▶ [Written task]: Continue the essay on summer vacation and the learning gap from the point where it stops.

▶ [Source excerpt]:

────────

BTW, I highly recommend Tyler’s book—it’s full of fascinating insights. He finally explained to me why I was so bored in school, despite my love of learning. All I recall from school is staring at the clock waiting for it to hit 3:20, and waiting for summer vacation. When I read proposals for a 12-month school year all I can think of is the book 1984. And I am an educator.
What's the possible justification for these proposals? There are studies suggesting that summer vacation is a primary source of the learning gap between students with low and high socioeconomic status. As measured by test scores, poorer students often improve as much or more than affluent students during the school year, only to fall behind massively during the summer. This raises the possibility that we could slash the achievement gap simply by extending the school year.
Yet I'm not sure that the logic underlying such conclusions is sound. As a useful analogy, imagine two countries: Niceland and Struggalia. Over the past 20 years, Niceland has experienced an extremely consistent rate of economic growth, with a 3% increase in GDP every year. Struggalia, on the other hand, alternates between contractions and recoveries, and its average annual growth rate in the last two decades has been only 1%.
Economists parachute into Struggalia and discover an interesting empirical fact. During times of recovery, Struggalia grows at an average rate of 3%—just as much as Niceland! The cause of Struggalia's long-term growth problems, the economists conclude, is straightforward. If only Struggalia didn't suffer from intermittent recessions, it would experience the same long-term growth as Niceland.

────────

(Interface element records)
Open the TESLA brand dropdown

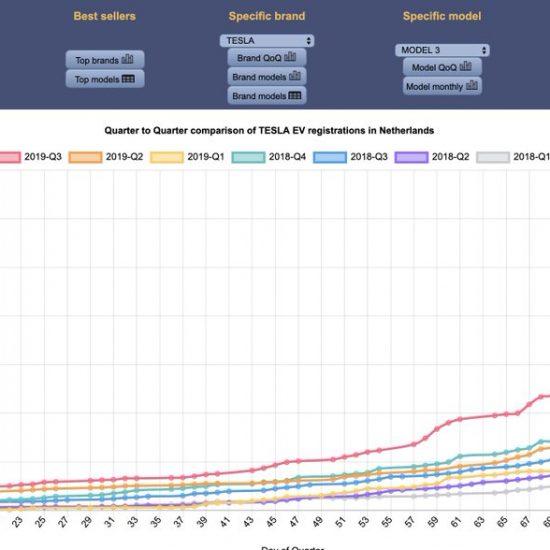(267, 41)
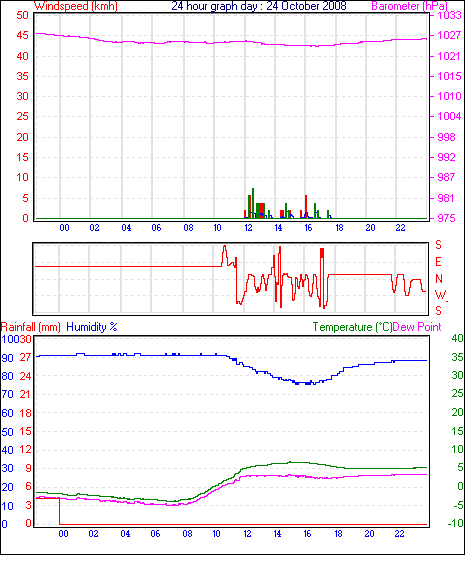Viewport: 466px width, 563px height.
Task: Click the 08 hour tick on lower graph
Action: pos(187,534)
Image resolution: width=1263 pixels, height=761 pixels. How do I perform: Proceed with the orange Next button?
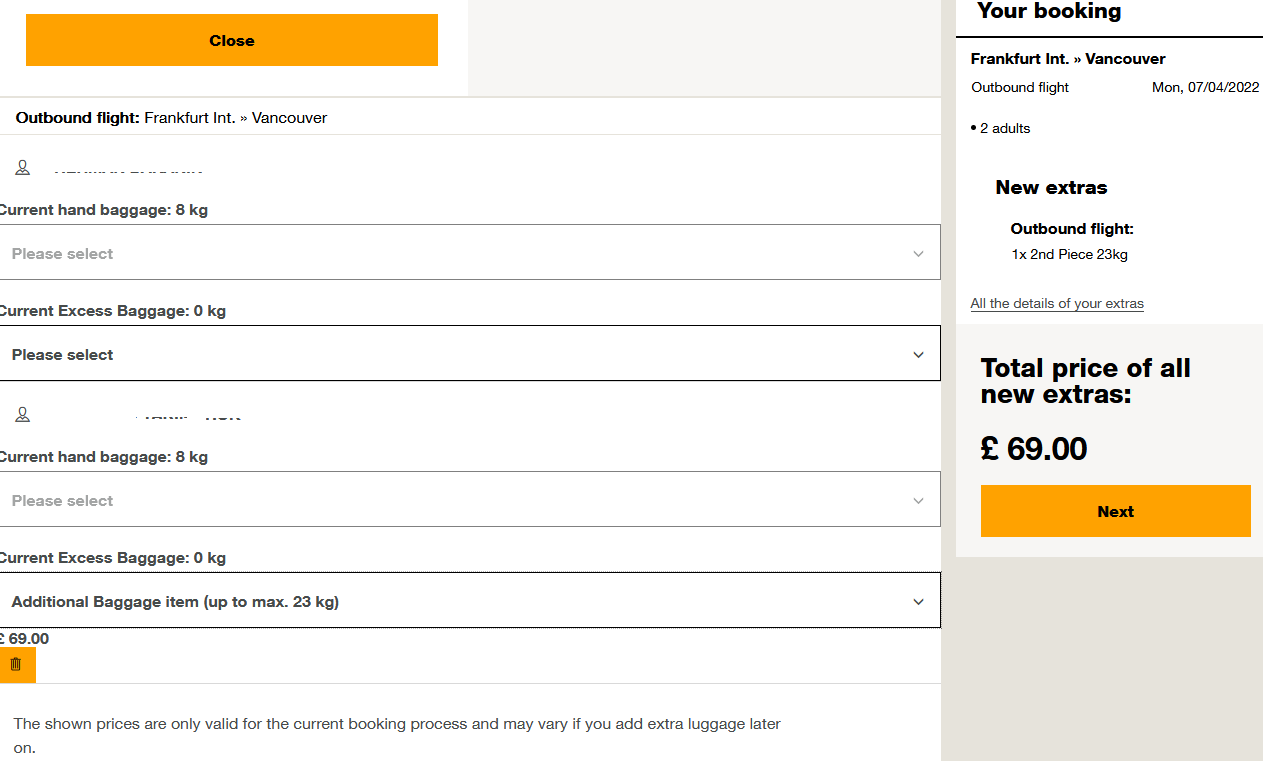pyautogui.click(x=1115, y=511)
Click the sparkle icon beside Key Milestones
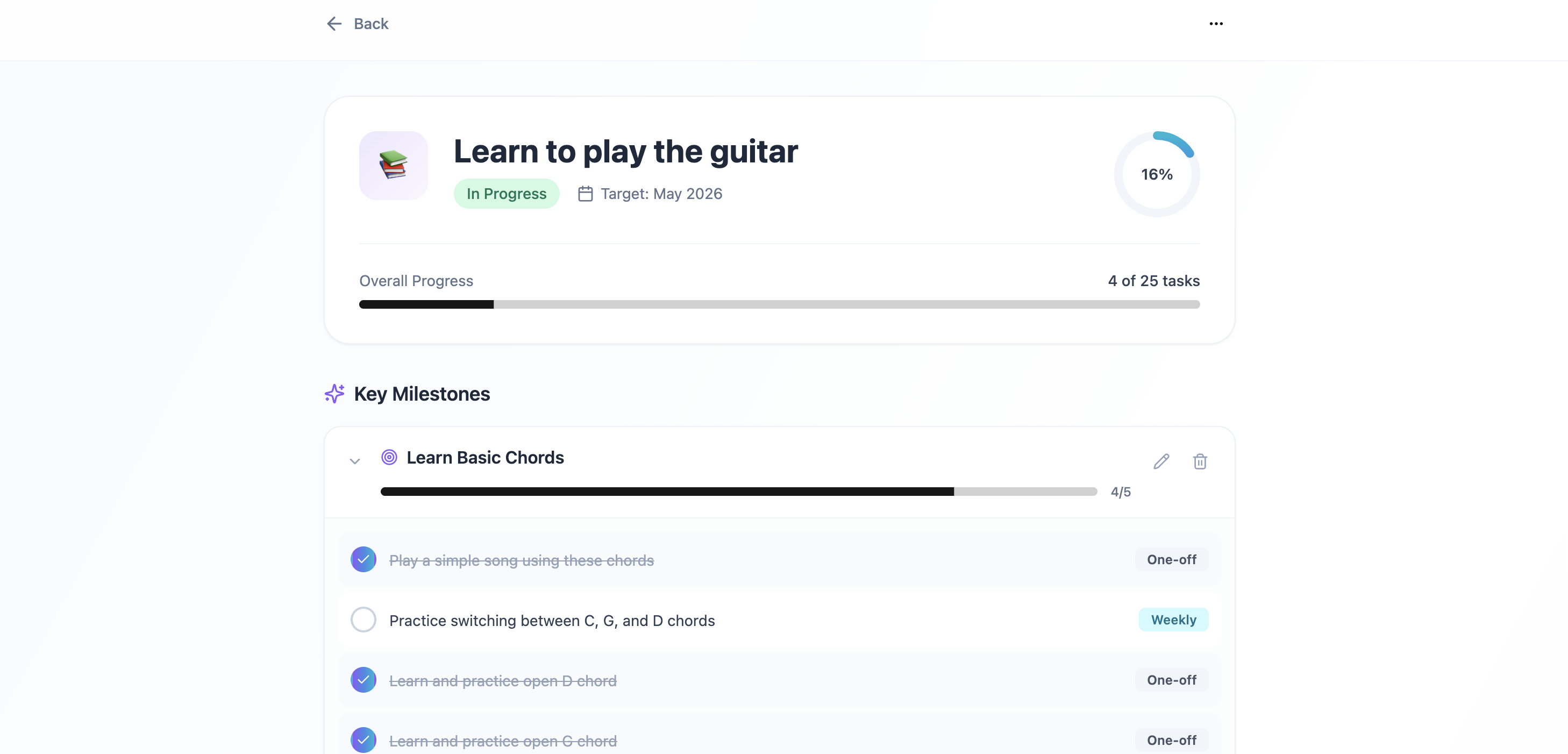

────────

▶ [Written answer]:
Another economist, however, begs to differ. She notes that Struggalia's rapid growth during periods of recovery comes primarily from increased use of capacity that already existed: workers and factories that idle during the recession return to productive use. If Struggalia didn't have such deep recessions, she declares, GDP wouldn't grow at the same speed during good times, because it would no longer be bouncing back from a period of idle capacity. The boom/bust cycle might be bad in its own right, and it might have more complicated effects on long-term growth, but eliminating it certainly wouldn't make Struggalia as prosperous as Niceland. In fact, the maverick economist claims, it's not clear that Struggalia could grow much faster than 1% at all, even if it smoothed the business cycle completely.
Does this sound plausible to you? It does to me—the latter economist is arguing that Struggalia's economy is mostly trend stationary rather than difference stationary. Is student learning mostly trend stationary as well? I don't know, but it certainly isn't difference stationary, and naive extrapolations of the rates of improvement we see during the school year are unlikely to hold if summer vacation is slashed. In fact, if students are anything like Struggalia, we might not see very much improvement at all...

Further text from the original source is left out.